The Dow Jones Industrials flopped 112.96 points to close Monday at 33,517.65, after flying high much of the day, as defensive drug stocks like Merck and Johnson & Johnson weighed on the index.
The S&P 500 points shed 2.99 points to 3,892.09.
The NASDAQ Composite Index churned out gains of 66.36 points to 10,675.65, pushed up by a nearly 6% rally in Tesla stock.
That follows a winning week for the three major indexes, with the Dow and S&P 500 posting their best weeks since November. A chunk of those gains came Friday, with the Dow rallying 700 points, while the S&P 500 gathered 2.3% and NASDAQ advanced 2.6%. Those gains were spurred by the latest batch of economic data released Friday.

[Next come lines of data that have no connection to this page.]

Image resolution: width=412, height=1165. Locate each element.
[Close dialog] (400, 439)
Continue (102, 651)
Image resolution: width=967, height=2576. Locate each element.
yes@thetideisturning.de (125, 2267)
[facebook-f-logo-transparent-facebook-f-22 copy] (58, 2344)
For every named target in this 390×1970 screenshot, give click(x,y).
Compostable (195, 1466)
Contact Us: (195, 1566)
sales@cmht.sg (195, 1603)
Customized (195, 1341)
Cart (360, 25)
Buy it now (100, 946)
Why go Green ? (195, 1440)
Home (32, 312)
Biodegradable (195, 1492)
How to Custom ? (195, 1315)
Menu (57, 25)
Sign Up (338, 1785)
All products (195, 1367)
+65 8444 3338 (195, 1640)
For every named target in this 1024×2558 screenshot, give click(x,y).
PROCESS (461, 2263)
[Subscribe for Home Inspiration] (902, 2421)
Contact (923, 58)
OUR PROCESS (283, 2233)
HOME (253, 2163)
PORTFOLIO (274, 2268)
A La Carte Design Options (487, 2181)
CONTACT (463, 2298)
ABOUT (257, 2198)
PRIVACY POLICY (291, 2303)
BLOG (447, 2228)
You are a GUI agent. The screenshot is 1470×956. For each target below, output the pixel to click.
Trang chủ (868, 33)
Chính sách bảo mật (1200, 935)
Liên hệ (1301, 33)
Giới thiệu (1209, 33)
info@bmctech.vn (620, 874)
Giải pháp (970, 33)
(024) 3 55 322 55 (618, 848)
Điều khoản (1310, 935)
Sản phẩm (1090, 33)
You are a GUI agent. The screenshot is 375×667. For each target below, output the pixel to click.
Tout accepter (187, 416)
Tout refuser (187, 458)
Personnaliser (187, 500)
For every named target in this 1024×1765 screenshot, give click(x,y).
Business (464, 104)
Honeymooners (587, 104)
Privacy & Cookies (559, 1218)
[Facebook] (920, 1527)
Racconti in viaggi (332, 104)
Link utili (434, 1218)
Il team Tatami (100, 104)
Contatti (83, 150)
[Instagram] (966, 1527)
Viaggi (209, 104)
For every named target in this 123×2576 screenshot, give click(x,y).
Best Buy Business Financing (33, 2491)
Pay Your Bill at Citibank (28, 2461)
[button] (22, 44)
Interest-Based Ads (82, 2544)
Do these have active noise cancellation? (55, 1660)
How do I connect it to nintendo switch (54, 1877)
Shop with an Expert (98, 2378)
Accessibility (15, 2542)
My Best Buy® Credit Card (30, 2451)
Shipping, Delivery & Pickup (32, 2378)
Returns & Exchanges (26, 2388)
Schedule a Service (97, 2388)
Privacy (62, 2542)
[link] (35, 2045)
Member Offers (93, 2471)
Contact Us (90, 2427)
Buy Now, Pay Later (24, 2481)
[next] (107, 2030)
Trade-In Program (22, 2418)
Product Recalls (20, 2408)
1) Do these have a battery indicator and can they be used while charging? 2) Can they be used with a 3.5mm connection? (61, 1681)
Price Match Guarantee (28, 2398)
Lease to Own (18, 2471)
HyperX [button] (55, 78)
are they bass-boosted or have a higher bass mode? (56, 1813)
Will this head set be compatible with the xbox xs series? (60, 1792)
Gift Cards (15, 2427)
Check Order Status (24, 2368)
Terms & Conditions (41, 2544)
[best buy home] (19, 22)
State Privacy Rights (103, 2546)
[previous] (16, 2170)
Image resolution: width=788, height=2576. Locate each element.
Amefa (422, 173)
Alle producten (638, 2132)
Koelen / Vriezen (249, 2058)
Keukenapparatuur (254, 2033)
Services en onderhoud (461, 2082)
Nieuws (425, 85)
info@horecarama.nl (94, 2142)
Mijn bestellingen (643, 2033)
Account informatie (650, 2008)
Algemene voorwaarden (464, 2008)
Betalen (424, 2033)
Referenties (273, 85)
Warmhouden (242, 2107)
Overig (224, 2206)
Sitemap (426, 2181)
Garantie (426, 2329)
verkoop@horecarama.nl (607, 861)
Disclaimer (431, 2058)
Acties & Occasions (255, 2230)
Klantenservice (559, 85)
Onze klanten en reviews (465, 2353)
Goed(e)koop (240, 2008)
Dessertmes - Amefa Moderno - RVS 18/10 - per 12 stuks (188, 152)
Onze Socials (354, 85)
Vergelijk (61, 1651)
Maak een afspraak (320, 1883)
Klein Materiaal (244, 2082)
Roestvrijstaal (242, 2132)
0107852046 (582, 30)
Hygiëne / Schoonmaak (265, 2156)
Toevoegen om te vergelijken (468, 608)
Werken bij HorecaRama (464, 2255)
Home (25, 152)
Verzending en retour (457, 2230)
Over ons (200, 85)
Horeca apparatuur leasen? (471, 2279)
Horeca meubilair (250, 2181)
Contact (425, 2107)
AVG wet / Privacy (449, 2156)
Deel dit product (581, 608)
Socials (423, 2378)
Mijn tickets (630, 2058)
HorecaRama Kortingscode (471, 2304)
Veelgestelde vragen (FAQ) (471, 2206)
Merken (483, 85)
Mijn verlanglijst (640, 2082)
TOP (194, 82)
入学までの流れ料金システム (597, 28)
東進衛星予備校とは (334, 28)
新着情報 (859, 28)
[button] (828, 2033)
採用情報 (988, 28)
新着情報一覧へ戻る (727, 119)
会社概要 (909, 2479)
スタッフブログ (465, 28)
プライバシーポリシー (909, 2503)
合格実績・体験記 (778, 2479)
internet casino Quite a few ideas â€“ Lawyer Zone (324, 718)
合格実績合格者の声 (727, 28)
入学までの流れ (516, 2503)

Monday marks the fifth trading day, reminding investors of a classic Wall Street rule that suggests the market will end the year up if stocks perform well in the first five sessions. The S&P 500 has ended the year positive 83% of the times it ended the first five trading sessions up — and with an average gain of 14%, according to the Stock Trader’s Almanac.
Investors will watch December’s consumer price index report coming Thursday and big bank earnings scheduled for Friday.
Prices for the 10-year Treasury recovered, lowering yields to 3.53% from Friday’s 3.56%. Treasury prices and yields move in opposite directions.
Oil prices poked ahead $1.04 to $74.81 U.S. a barrel.
Gold prices climbed $5.90 to $1,875.60 U.S. an ounce.